To minimize the administration of non-diagnostic radiation to human patients, it is desirable to control and limit x-ray exposure that is unnecessary for creating the image data set. Hospitals typically control and limit x-ray exposure by conforming to regulatory standards. For instance, on radiographic systems, a visible light beam is often used by the operator to position the diagnostic x-ray source assembly with respect to the patient. Regulatory standards limit allowable misalignment between the projected visible light and radiation fields to ensure delivery of x-rays to the desired area. These standards generally restrict the total misalignment of the four edges of the projected rectangular field to a stated percentage of the source to image distance (SID).
United States Department of Health and Human Services criteria restrict the misalignment of the light and x-ray beams to be less than 2% of the indicated SID for the system. Users, typically, perform testing and record the results for each system prior to turnover of the system for diagnostic use and periodically in accordance with a quality assurance processes thereafter during the lifecycle of the system.
In a conventional field alignment test, the edges of the light field are located using some type of visible/radio-opaque tool to mark the position. Next, an x-ray exposure is taken and the physical edges of the radiation field are measured in relationship to the corresponding light-field marks on the resulting image.

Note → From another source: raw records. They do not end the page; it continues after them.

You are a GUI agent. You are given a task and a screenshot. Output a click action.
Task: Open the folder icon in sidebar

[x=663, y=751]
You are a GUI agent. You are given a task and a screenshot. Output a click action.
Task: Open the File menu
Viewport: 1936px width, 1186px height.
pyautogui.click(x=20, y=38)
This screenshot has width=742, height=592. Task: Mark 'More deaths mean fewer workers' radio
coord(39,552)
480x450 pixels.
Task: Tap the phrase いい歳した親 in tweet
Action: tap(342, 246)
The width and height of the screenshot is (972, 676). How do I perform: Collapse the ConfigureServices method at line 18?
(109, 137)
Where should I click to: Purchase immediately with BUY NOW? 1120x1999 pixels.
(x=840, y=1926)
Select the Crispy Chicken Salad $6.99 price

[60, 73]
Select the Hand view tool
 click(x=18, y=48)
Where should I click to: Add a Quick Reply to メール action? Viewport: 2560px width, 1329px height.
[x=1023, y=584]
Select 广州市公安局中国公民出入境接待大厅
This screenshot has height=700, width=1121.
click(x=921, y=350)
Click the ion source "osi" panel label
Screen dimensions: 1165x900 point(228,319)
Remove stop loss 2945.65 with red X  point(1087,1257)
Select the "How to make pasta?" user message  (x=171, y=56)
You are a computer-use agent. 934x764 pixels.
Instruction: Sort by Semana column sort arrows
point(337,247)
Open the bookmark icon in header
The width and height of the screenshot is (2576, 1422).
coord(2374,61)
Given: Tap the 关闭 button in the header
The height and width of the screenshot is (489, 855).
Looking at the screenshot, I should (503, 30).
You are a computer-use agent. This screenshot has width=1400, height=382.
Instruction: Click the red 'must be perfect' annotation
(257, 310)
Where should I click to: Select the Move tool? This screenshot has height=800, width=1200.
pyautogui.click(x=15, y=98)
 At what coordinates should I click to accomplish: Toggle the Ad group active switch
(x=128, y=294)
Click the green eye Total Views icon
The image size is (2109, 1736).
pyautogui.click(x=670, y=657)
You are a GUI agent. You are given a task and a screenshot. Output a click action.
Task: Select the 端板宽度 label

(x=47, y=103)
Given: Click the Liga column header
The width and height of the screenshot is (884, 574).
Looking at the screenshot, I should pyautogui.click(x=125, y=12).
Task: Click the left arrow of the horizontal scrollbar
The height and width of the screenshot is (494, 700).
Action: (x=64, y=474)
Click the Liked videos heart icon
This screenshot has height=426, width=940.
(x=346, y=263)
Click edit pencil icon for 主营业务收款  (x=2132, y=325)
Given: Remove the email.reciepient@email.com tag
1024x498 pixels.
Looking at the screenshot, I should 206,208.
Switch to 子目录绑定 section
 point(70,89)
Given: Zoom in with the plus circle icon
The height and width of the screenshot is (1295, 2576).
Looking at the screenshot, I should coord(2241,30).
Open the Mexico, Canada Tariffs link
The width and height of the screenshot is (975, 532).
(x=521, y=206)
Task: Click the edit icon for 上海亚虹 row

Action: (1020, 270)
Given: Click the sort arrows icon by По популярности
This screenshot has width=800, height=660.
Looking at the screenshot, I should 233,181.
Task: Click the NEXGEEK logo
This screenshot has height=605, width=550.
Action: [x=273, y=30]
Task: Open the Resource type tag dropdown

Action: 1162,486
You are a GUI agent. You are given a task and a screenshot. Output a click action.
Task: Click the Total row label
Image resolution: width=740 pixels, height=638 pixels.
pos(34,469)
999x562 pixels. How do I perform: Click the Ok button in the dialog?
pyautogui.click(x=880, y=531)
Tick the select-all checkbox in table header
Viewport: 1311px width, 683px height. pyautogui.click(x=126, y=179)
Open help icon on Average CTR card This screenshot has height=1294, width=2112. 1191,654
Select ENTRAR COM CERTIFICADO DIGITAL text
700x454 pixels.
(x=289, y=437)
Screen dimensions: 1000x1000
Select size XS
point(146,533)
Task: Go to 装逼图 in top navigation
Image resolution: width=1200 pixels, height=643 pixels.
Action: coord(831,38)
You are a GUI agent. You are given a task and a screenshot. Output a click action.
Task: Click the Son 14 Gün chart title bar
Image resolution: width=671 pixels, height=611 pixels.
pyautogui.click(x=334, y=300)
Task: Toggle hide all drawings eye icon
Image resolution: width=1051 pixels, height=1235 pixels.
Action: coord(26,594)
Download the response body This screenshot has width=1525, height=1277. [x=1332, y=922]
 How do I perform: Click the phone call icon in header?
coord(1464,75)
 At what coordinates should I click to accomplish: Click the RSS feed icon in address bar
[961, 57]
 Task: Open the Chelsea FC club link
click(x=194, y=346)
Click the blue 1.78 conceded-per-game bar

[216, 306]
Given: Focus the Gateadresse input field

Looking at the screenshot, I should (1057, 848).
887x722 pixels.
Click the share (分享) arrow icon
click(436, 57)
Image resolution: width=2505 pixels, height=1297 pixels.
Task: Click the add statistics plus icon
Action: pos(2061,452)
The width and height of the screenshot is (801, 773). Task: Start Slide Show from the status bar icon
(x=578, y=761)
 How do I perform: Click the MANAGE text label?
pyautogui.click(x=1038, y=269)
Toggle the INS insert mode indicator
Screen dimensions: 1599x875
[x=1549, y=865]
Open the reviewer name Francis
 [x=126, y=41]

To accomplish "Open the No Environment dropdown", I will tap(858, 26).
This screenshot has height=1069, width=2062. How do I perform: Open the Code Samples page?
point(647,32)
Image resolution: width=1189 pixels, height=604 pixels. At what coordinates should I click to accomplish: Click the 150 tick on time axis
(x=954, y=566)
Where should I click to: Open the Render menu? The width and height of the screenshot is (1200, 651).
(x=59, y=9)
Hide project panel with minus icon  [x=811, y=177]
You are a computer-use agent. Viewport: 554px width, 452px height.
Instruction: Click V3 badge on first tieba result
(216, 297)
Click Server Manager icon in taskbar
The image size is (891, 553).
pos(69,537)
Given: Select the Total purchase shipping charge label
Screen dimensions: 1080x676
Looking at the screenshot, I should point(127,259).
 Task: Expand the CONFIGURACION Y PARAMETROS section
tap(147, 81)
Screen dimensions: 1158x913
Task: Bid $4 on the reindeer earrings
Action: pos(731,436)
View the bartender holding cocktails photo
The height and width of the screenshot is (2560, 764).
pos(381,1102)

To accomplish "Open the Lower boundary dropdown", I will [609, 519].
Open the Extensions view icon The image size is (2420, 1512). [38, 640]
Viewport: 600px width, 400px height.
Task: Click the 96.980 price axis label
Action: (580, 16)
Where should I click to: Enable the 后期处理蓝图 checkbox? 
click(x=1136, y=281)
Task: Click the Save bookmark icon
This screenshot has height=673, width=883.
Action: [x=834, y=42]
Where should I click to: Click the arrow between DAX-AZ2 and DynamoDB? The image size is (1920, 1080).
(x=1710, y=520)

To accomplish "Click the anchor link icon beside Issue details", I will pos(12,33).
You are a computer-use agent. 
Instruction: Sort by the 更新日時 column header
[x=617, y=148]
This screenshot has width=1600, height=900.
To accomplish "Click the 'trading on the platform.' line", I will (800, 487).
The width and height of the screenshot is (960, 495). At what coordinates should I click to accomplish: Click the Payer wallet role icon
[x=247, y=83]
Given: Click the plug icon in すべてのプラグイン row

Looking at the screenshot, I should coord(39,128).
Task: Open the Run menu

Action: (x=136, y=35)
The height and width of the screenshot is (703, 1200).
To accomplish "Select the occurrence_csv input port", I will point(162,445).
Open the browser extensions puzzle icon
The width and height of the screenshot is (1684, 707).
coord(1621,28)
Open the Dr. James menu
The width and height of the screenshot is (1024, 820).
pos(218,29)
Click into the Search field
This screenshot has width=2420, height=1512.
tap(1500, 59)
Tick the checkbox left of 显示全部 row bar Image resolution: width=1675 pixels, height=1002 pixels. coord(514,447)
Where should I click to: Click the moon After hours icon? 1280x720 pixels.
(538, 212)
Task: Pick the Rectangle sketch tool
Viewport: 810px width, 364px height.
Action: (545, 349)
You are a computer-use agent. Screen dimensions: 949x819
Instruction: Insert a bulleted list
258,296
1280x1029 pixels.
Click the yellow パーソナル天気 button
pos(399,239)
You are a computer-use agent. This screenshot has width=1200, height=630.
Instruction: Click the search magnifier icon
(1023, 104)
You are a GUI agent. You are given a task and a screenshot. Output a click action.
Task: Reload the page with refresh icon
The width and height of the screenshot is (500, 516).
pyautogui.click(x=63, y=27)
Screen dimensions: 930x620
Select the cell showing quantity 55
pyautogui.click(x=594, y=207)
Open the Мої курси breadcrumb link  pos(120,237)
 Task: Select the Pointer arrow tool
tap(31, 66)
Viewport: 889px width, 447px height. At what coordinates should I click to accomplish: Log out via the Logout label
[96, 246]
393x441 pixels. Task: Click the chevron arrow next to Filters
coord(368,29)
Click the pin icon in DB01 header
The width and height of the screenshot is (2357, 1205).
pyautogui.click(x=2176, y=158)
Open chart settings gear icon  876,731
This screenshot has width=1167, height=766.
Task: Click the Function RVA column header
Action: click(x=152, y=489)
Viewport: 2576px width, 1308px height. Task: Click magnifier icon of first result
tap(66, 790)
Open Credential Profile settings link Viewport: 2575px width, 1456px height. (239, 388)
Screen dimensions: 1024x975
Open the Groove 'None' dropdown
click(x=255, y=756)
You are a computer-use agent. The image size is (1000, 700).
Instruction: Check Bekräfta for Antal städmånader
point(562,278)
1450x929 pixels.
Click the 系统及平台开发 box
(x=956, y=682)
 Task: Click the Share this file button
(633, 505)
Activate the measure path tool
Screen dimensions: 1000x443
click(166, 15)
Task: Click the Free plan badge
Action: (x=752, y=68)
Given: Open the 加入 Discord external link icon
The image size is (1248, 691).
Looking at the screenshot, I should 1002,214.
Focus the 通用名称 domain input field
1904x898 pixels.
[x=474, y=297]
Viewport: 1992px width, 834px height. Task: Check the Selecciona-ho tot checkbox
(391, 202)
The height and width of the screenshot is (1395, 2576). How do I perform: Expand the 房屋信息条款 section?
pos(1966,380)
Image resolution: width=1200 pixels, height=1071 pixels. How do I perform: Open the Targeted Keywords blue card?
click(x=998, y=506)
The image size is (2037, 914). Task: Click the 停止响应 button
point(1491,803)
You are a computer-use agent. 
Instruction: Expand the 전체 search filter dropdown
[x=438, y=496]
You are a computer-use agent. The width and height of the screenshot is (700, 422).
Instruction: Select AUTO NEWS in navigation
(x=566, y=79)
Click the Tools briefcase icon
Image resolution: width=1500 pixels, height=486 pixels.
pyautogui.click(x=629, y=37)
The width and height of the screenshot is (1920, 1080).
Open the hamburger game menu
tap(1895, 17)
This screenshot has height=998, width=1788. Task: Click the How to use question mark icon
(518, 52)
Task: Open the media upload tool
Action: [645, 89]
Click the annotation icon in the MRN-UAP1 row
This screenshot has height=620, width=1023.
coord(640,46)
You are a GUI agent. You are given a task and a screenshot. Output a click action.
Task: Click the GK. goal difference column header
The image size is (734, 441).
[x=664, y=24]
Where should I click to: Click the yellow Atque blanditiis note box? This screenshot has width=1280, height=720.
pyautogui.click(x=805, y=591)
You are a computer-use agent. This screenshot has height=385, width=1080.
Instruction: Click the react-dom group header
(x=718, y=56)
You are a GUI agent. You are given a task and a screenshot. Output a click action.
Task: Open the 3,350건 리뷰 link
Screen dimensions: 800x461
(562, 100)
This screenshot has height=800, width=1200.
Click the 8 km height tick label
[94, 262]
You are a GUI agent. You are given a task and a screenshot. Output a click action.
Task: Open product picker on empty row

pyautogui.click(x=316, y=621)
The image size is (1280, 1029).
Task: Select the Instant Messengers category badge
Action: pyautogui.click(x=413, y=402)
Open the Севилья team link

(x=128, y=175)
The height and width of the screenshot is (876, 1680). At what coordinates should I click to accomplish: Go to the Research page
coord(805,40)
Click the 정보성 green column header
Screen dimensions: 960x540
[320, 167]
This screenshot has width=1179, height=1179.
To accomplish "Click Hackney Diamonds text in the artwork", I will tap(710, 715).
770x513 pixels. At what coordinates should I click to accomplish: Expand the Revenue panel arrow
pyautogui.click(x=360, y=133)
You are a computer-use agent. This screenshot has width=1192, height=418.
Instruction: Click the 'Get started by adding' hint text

This process is manual and inexact, and therefore is characterized by high statistical variance. Because of the error associated with the measurement process, it is necessary to set internal rejection limits significantly below the limits mandated by the regulatory agencies. In cases where systems exceed the rejection limit, it is necessary to readjust the diagnostic source assembly, reposition the collimator or light bulb, and then retest to confirm compliance with the centering criteria.
There is need, therefore, for a novel technique, for determining radiation field to light field decentering on digital radiographic image systems.
The invention provides a novel technique for x-ray field alignment designed to respond to such needs. The technique utilizes a radio-opaque template with unique geometric features and attributes that are subsequently projected onto a digital detector by means of radiographic imaging and subsequently analyzed in a manner that automates the computation of the x-ray to light field misalignment. The technique includes a method for calibrating an imaging system. The method includes positioning an x-ray source to generate an x-ray beam at a detector. The method also includes directing a light beam at the director where a light field is produced and provides the area which the radiographic template is aligned. The x-ray field is then compared to the aligned template and the distances between the peripheral edges of the radiation field and the template are calculated. Once the distances are computed to determine the location of the vertices of the radio-opaque pattern, the offset distance is computed. The radiation field is aligned with the light field, providing a predictable exposure area and reducing the amount of non-diagnostic radiation delivered to a patient.